日本時間に重要な経済指標の発表はなく、基本的に様子見ムードが支配的となるでしょう。仲値に向けた実需のフローが一巡した後は、狭いレンジでの推移が想定されます。夜のイベントを前に積極的なポジションを取る動きは限定的と考えられ、短期的な逆張りが機能しやすい時間帯となりそうです。

ニューヨーク時間:イベント目白押しで乱高下か

本日のメインイベントはニューヨーク時間に集中しています。21:15のECB政策金利発表と、その15分後21:30の米PPIが相場の方向性を決定づけるでしょう。

  • ECB政策金利:市場予想は0.25%の利上げです。予想通りの結果であれば、ある程度織り込み済みとしてユーロの反応は限定的か、材料出尽くしで売られる可能性があります。一方、サプライズ(利上げ幅の拡大や据え置き)があれば、ユーロ相場が大きく変動し、ドル円にも影響が波及します。
  • 米PPI:米国のインフレ動向を占う上で重要な指標です。予想は前月から大幅な加速が見込まれています。もし予想をさらに上回る結果となれば、FRBのタカ派姿勢が意識され、長期金利上昇とともにドル買い(ドル円上昇)が強まるでしょう。逆に、予想を下回る結果であれば、インフレ鎮静化期待からドル売り(ドル円下落)で反応する可能性が高いです。

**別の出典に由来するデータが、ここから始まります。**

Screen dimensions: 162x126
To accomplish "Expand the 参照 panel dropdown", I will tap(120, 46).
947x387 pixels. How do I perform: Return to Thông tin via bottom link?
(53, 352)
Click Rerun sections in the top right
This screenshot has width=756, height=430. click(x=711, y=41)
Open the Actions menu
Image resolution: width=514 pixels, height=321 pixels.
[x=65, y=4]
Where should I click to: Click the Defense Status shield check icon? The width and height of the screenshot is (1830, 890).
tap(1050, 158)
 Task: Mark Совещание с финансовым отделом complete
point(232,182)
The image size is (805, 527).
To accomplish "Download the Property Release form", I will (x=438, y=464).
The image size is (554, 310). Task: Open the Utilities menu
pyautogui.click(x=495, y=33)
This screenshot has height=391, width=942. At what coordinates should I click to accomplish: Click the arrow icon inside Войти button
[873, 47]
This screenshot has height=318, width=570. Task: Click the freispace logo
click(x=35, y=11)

ECBと米PPIが連続して発表されるため、市場は非常に不安定になることが予想されます。指標の結果が相反する内容だった場合(例:ECBがタカ派でユーロ買い、米PPIが強くドル買い)、通貨間で綱引き状態となり、ドル円は上下に激しく振らされる展開も考えられます。この時間帯の安易なエントリーは避け、方向性が見えてから追随するのが賢明です。

本日のデイトレード戦略

基本戦略は「イベント後のトレンドフォロー」です。

  • 買いシナリオ:米PPIが予想を大きく上回り、米長期金利が上昇した場合。ECB発表後の混乱が落ち着いた後の押し目を狙ってエントリー。
  • 売りシナリオ:米PPIが予想を下回り、インフレ鈍化が示された場合。もしくはECBが想定以上のタカ派姿勢を示し、リスクオフ的に円が買われた場合。戻りを待ってからの売りを検討。

明日の金曜日には、さらに重要な米国消費者物価指数(CPI)の発表が控えています。本日のトレンドが明日まで続くとは限らないため、深追いはせず、デイトレードに徹し、ポジションの持ち越しは慎重に判断すべきでしょう。